The Commission’s reference to “current practice in the US” is also not exactly comforting. According to Craig Holman of Public Citizen, trade advisory panels in the US are “skewed heavily in favour of industry”. No less than “84 per cent of these ‘advisors’ exclusively represent corporations (including pharmaceutical giants like Abbott, agribusiness behemoths like Cargill, and private equity firms like Capital Partners) or industry associations”.2
The new Commission advisory group should clearly not be modeled after “the current practice in the US” nor after the EU’s market access groups. Considering what is at stake in the EU-US trade talks, it is time for a new, transparent and inclusive approach that fully involves environment, consumer and public health NGOs, trade unions and independent experts. Anything else would further undermine the credibility of the Commission as the EU’s voice in international trade negotiations.

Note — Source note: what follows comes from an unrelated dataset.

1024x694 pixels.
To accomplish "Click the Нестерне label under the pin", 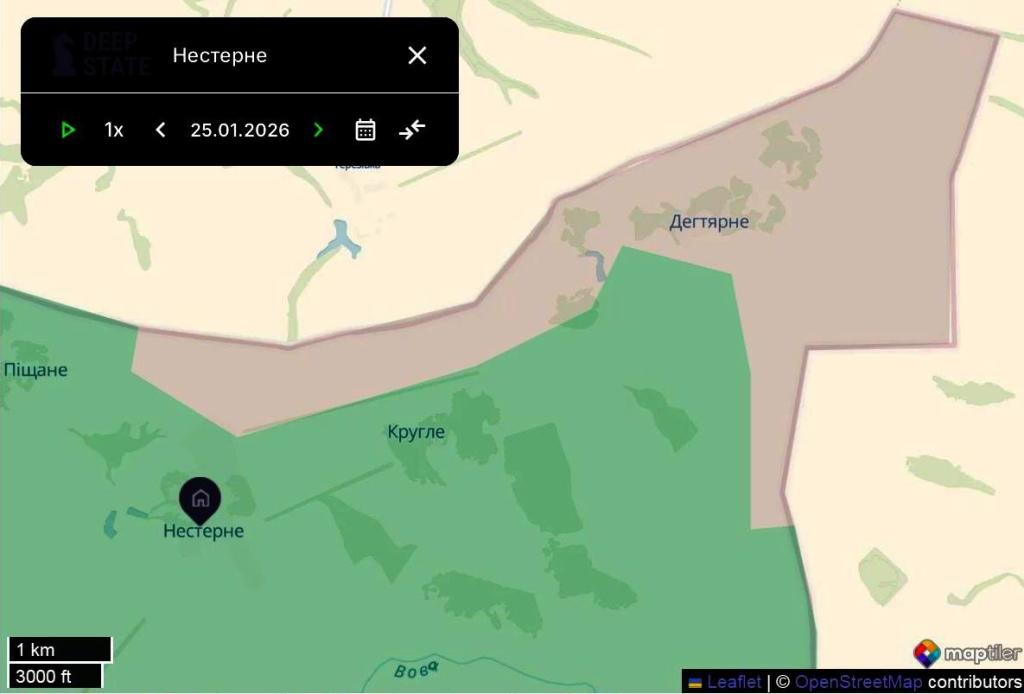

- 1. Corporate Europe Observatory asked DG Trade to clarify whether "this is a complete list of DG Trade meetings with ALL stakeholders on the trade negotiations with the US, rather than only a list of meetings with business (excluding the Civil Society Dialogue and other general public consultations organised by DG Trade)?". DG Trade responded: "let me clarify that we have taken a more open rather than a restrictive approach to your request while identifying all the meetings that would fall under your request." http://www.asktheeu.org/en/request/dg_trade_contacts_with_industry
- 2. Email correspondence with Craig Holman, who added that “by contrast, non-governmental organizations (NGOs), think tanks and universities (of any political orientation) represent just 6 percent of the official advisors, while unions and governmental bodies both have a mere 5 per cent share. Furthermore, 86 per cent of the NGO, union and governmental advisors are cloistered into just five of the system’s committees. In nearly all of the trade advisory committees, no more than three advisors represent any nonbusiness interests. The Government Accountability Office reports that these nonbusiness representatives have ‘felt isolated within their own committee’.”